Il y a d'abord la mère, malade, mais toujours crainte et respectée.
Il y a la fille, prénommée Olivia mais le plus souvent désignée par l'auteur comme "la femme". Elle arrive au Château dès les premières pages, traînant derrière elle ses deux enfants. Elle a un bras dans le plâtre, elle est couverte de bleus, épuisée, déprimée. Et elle entre dans la propriété de sa mère par effraction, par une petite porte dérobée, abandonnée depuis des années. Elle a effectivement commencé par sonner, mais personne ne lui a ouvert la grande grille de l'accès principal. Avec cette première scène, l'auteur installe déjà l'ambiance étrange du roman, en croisant la froideur des uns et la résignation des autres.

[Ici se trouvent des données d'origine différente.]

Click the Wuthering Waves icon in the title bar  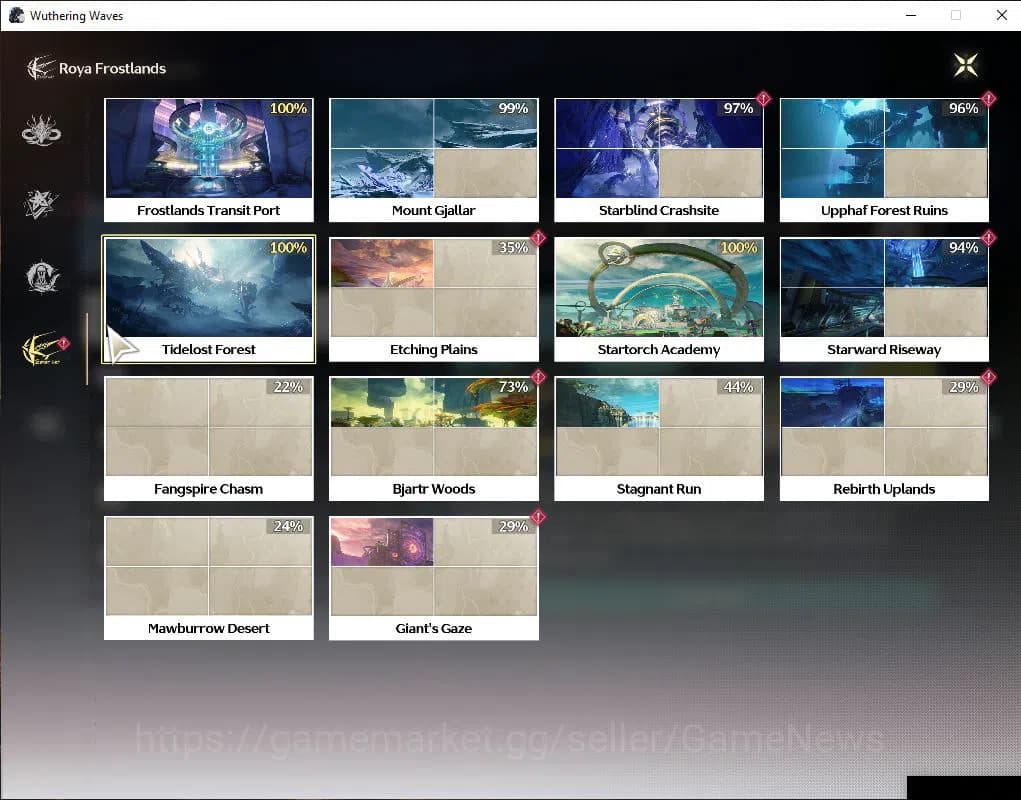click(15, 15)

Ensuite, il y a le fils, Marcus, qui arrive avec sa femme Sophie et (pour continuer dans l'insolite et ancrer plus encore le malaise dans l'esprit du lecteur), leur fille, un bébé mort-né que les deux jeunes parents inconsolables promènent avec eux, cajolent, bercent, présentent aux autres comme s'il était vivant. Marcus et Sophie sont théoriquement venus au Château pour enterrer leur petite auprès de son grand père, dans le parc familial... mais ils semblent avoir du mal à concrétiser cette intention.
J'arrêterai là la description du roman (sinon, je risque de trop en dire), mais les pages qui suivent, après cette "installation" du décor et des personnages, enchaînent les scènes de plus en plus troublantes, dans lesquelles il semble que les relations de cette famille sont régies surtout par le silence, la méfiance et, pour presque tous les membres, la recherche insistante d'un "ailleurs" irréaliste qui confine à la folie.
Cela peut paraître malsain, mais ce livre est surtout très bien écrit, très prenant et (comme tout bon roman) il est apte à porter chaque lecteur à s'interroger sur lui-même. Y compris une fois qu'on l'a refermé.